Exercise description:
The output should contain the listing word for word and no pictures.

Data to use:

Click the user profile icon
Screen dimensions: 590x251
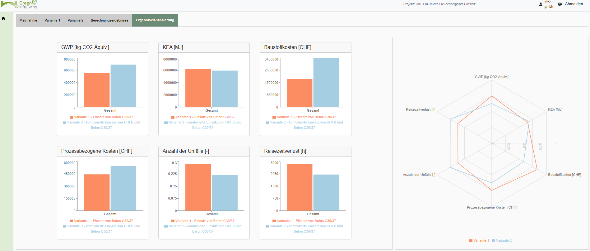click(x=541, y=4)
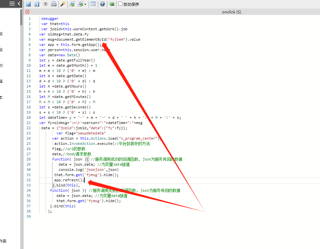Click the list view icon in toolbar
This screenshot has width=320, height=249.
tap(93, 4)
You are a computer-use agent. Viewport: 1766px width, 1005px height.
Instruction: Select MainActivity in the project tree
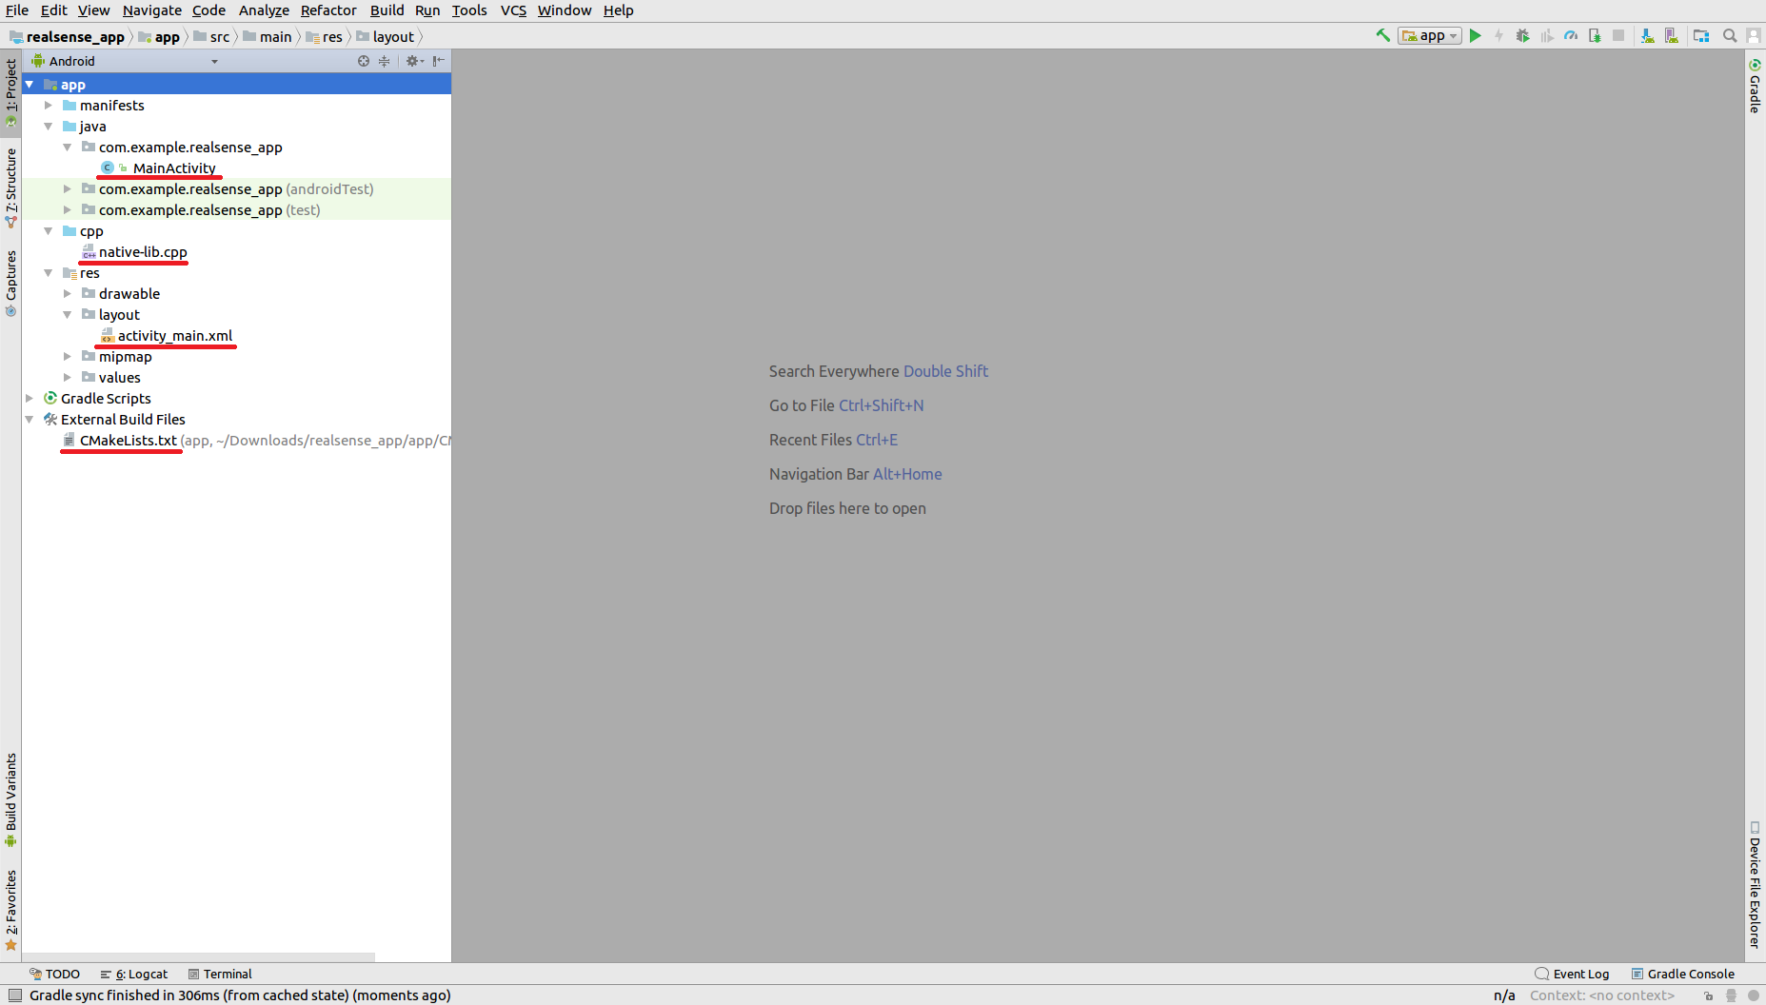click(174, 168)
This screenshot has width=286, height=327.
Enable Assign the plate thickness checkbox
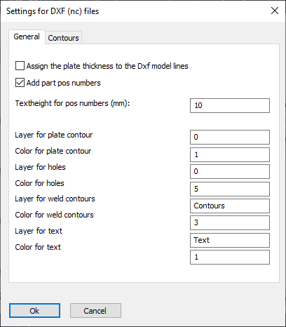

Solution to the exercise:
Click the user profile icon
Screen dimensions: 590x251
click(x=541, y=4)
Click the list view icon in toolbar
This screenshot has width=320, height=249.
tap(93, 4)
You are a computer-use agent. Viewport: 1766px width, 1005px height.
Instruction: Select MainActivity in the project tree
click(174, 168)
This screenshot has width=286, height=327.
Enable Assign the plate thickness checkbox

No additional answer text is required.